Como ocurriera cuando Estados Unidos e Israel bombardearon las principales bases militares e instalaciones nucleares de Irán, ahora el mundo se pregunta si el Kremlin acudirá en ayuda de su principal aliado en América Latina, Venezuela, en caso de que el presidente estadounidense, Donald Trump, apruebe una invasión.
«Por supuesto, teniendo en cuenta la realidad geográfica (…) es incorrecto compararla (a Venezuela) con la alianza que tenemos con Bielorrusia«, dijo esta semana Serguéi Lavrov, ministro de Exteriores ruso, en rueda de prensa.
El líder venezolano, Nicolás Maduro, ha hablado en varias ocasiones en las últimas semanas acerca de su estrecha cooperación con el Kremlin, pero dados los antecedentes de los últimos años, los expertos ponen en duda que Moscú esté dispuesta o capacitada para evitar el derrocamiento del régimen bolivariano.
¿Qué acuerdos ha firmado Rusia con otros países?
Rusia ha firmado en los últimos años acuerdos de cooperación y asociación estratégica con países como China, Corea del Norte, Irán, Kazajistán o Venezuela. El que el presidente ruso, Vladímir Putin, firmó en 2024 con el líder norcoreano, Kim Jong-un, incluía una cláusula de defensa mutua en caso de agresión.
Es decir, que Rusia debería defender al conocido como reino ermitaño en caso, por ejemplo, de ataque surcoreano o estadounidense.
Los norcoreanos hicieron su parte. Enviaron a miles de soldados a la región rusa de Kursk para expulsar a los ocupantes ucranianos y ahora han movilizado a miles de zapadores para desminar la frontera con Ucrania.
En el caso de Irán, el acuerdo incluía asuntos de seguridad, pero no una cláusula como la norcoreana. Por ello, cuando EE.UU. bombardeó en junio el territorio de la república islámica, Moscú se quedó de brazos cruzados. Se limitó a condenar los ataques.

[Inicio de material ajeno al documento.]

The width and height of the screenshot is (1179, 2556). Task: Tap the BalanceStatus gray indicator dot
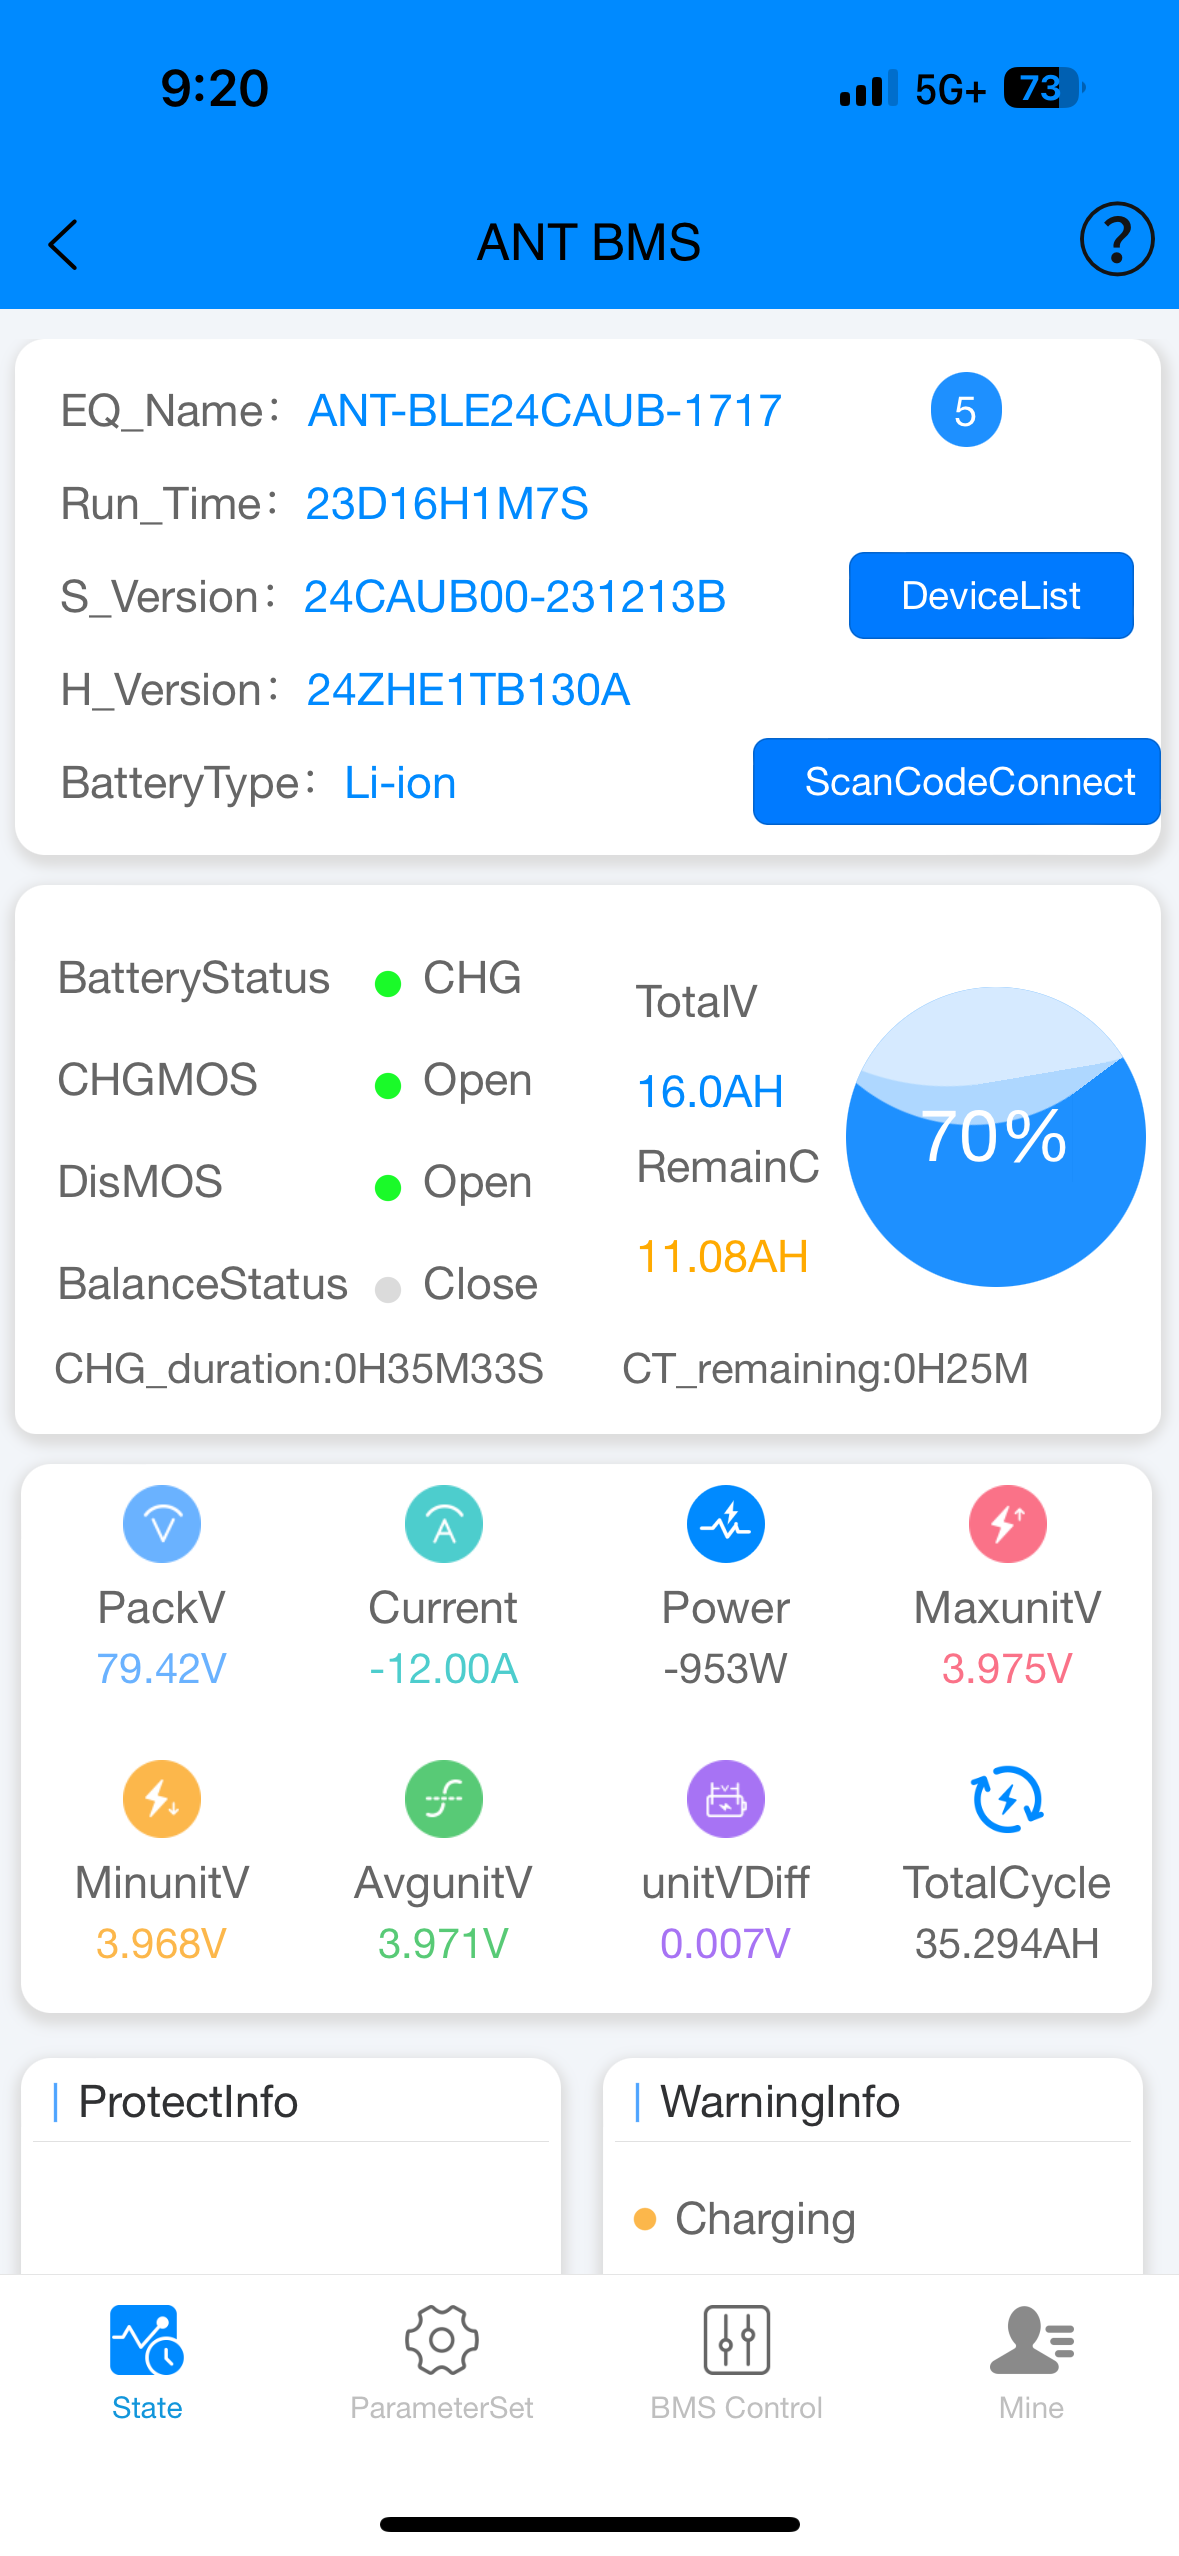(388, 1290)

En Siria, donde en 2015 las tropas rusas impidieron la caída del régimen, todo se desmoronó en diciembre de 2024 y lo único que Moscú hizo fue dar asilo al presidente del país árabe, Bachar al Asad. Primó la Realpolitik y, de hecho, el nuevo líder sirio, Ahmed al Shara, visitó recientemente Moscú. Están en juego las bases militares rusas de Latakia y Tartus.